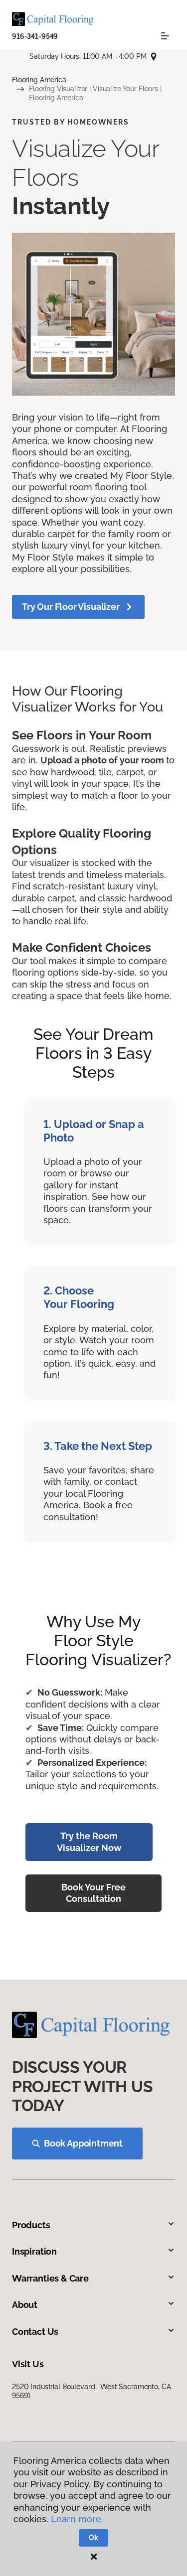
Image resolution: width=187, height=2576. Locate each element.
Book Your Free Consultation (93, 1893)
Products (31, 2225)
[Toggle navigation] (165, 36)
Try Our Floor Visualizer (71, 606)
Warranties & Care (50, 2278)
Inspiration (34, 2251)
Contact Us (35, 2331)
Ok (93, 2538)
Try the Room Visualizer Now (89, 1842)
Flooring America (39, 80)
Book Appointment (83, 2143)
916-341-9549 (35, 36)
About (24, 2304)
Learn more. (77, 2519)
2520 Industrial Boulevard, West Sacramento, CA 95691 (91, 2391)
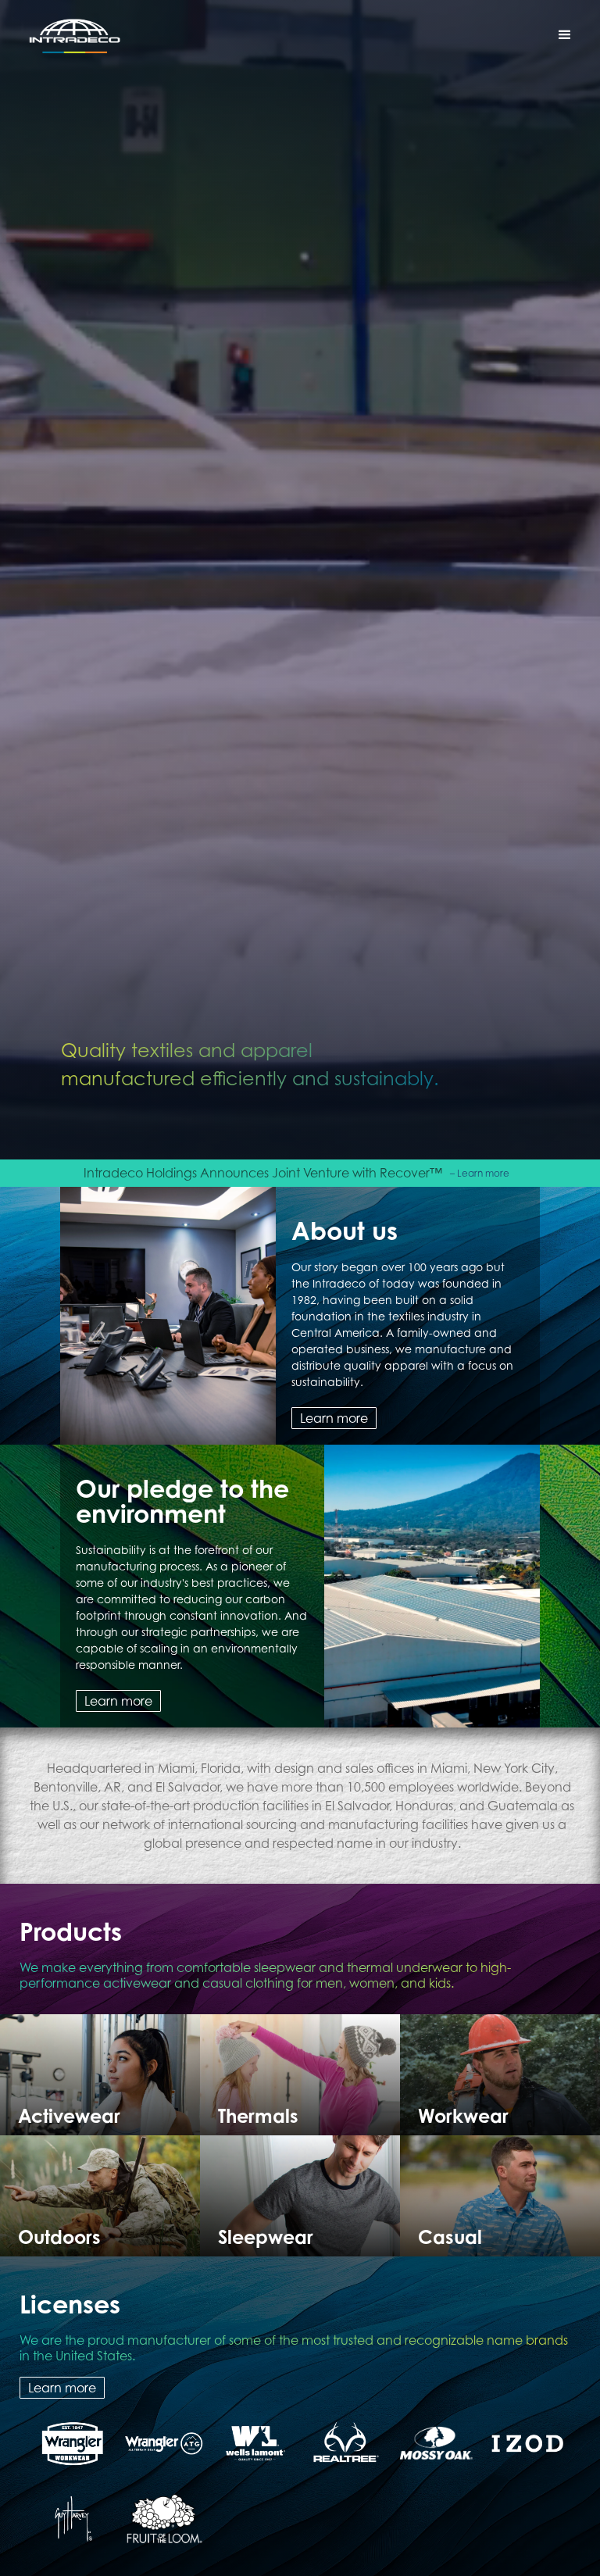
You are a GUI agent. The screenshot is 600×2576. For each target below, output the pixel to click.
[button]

---+---

Beginning with the line that contains "Inspiration (34, 2251)" and ending with the final line of the entries, every line must be copied exactly; the pictures must not.

## Result:
Inspiration (34, 2251)
Contact Us (35, 2331)
Ok (93, 2538)
Try the Room Visualizer Now (89, 1842)
Flooring America (39, 80)
Book Appointment (83, 2143)
916-341-9549 (35, 36)
About (24, 2304)
Learn more. (77, 2519)
2520 Industrial Boulevard, West Sacramento, CA 95691 (91, 2391)
You are a GUI agent. The screenshot is 600×2576. For each target below, output the pixel to click.
[button]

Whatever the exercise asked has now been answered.